If links are not allowed, could a mod please remove it?

thanks
=)


----------



## pacanis (Sep 28, 2013)

Nice pics. It must be a blast.
I went to your (?) site to look over your recipes, but can only find the one dip recipe. Where are the rest of them?


----------



## TrevorH (Sep 28, 2013)

pacanis said:


> Nice pics. It must be a blast.
> I went to your (?) site to look over your recipes, but can only find the one dip recipe. Where are the rest of them?



Thats odd. I put up a recipe category on the home page. I only have 3 recipes up atm and i will be adding more in the months to come.

It should say crab recipes under the title on the home page. Can u see it?

There should be the 4 recipes I made with crabs. =)


----------



## pacanis (Sep 28, 2013)

TrevorH said:


> Thats odd. I put up a recipe category on the home page. I only have 3 recipes up atm and i will be adding more in the months to come.
> 
> It should say crab recipes under the title on the home page. Can u see it?
> 
> There should be the 4 recipes I made with crabs. =)


 
Ah, OK.
If I click on the link in your sig I see the other recipes. The link in your OP is locked into the dip recipe.


----------



## MrsLMB (Sep 28, 2013)

Well Trevor .. first of all welcome to DC.

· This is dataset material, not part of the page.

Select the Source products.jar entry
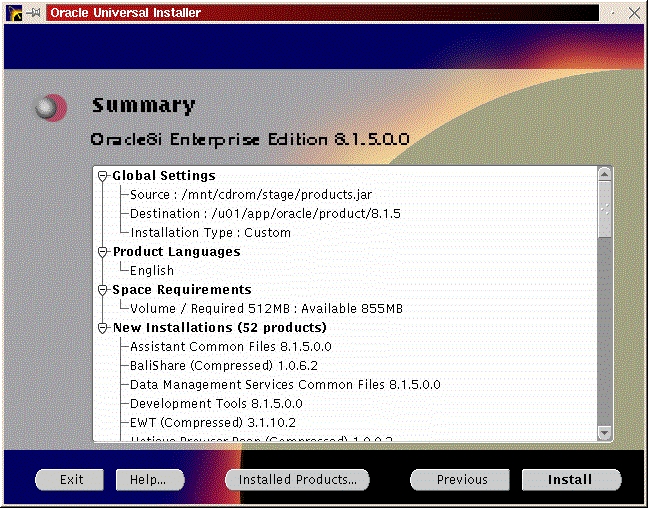The width and height of the screenshot is (648, 508). click(x=251, y=195)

Secondly .. I am soooooooooooooooo jealous !!!  We used to live just south of Astoria and we crabbed almost daily.  I soooooooo miss the fresh crab and clams and fish.

Have you ever tried using a Crabhawk?  




We saw some people using these and were pretty impressed with how well they were doing. 

We went and got 2 and could not believe how much fun it was and how productive they were.

We ended up leaving our crab pots at home and exclusively used the crabhawks.

We picked ours up at Fred Meyer and if I remember right we paid right around $15.00 for them.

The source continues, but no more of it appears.